Education in New Europe
A list of the best research universities in ‘New Europe’ has been published by Times Higher Education. The specialist publication is famed for its global university rankings and defines New Europe as the countries comprising the 13 member states to have joined the European Union since 2004. Estonia’s University of Tartu tops the table thanks to its acclaimed research environment. Two Cyprus-based institutions – the University of Technology and the University of Cyprus – take second and third places respectively. Among the 53 universities and colleges on the list, 13 are in the Czech Republic, with Prague’s Charles University in fourth place, thanks to its strong score for teaching environment. Poland is the second-best represented country with 12 institutions on the rankings. Hungary boasts 7, while Romania accounts for 5. Croatia, Slovenia, Lithuania, Slovakia, Latvia, and Bulgaria were also represented. Only Malta of the 13 EU states failed to crack the list.

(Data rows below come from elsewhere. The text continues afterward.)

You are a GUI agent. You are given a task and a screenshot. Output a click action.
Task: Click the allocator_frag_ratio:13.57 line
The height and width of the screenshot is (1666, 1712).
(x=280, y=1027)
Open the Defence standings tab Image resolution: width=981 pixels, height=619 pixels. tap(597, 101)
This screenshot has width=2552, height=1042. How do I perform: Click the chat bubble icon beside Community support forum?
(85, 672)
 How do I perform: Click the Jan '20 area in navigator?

Times Higher Education’s drafting of the table was scheduled to coincide with its New Europe Summit on Research Excellence, held at the Palacky University in Czech town of Olomouc (which was 10th on the list) in April.
On the global world rankings for 2018, Oxford University is number 1, followed by local rival Cambridge University. Imperial College London and ETH Zurich are the only other universities in the top ten, which is dominated by American institutions.
Sports star to business star
A former rugby player from Ireland has been named the country’s Best Young Entrepreneur for 2018. Conor O’Loughlin, aged 35, won the finals of a competition organised by the network of Local Enterprise Offices in Dublin. O’Loughlin edged out tough challenges from hundreds of young entrepreneurs throughout the country. His company – Glofox – was named Best Established Business to go alongside his award of Best Young Entrepreneur.
Set up in 2014, Glofox is a software system that simplifies payments and other information for gym users and gym owners. In less than four years O’Loughlin has gone from a retired rugby player with a hip injury, to an established businessman with thousands of gyms in 23 countries using his smart gym system. This year Glofox has plans to conquer America with an office being set up in New York.
Winning the Dublin competition brings Glofox a welcome €40,000 investment prize. A total of 185 young entrepreneurs have won smaller amounts of several thousands euros to back their projects through participation in the competition.
The contest is open to all young Ireland-based entrepreneurs aged between 18 and 35. In 2018 there was a record 5,700 applications for entry to the prestigious competition, said Irish minister for trade, employment and business, Pat Breen.
Youth conference nightmare
Chaos erupted following an EU-funded youth conference in Sofia as the president of the European Youth Forum accused the organisers of being behind a disastrous event. Luis Alvarado claimed that volunteers were forced to applaud a speech given by Bulgarian prime minister Boyko Borissov and that young people attending the event were deliberately excluded from being on discussion panels.
There were also reports that vodka was served and half-naked dancers paid by the Bulgarian government to ‘make a show’. Alvarado, a Spaniard who has served as EYF president since January 2017, also claimed that there were issues with flight costs not being paid upfront, forcing young participants to reach into their own pockets.
The Bulgarian government has reacted angrily to the claims circulating about the April conference. One politician said Alvarado wasn’t even at the event, despite video evidence to the contrary. The vodka story was also denied, with an official stating that there was only table wine and the entertainment provided was entirely suitable.
A volunteer said that she received a text message saying she should applaud Borissov’s speech but that she would have done so anyway. Opposition politician Kornelia Ninova, said there was ‘complete disregard’ for young people and ‘not a single young person on any of the panels’.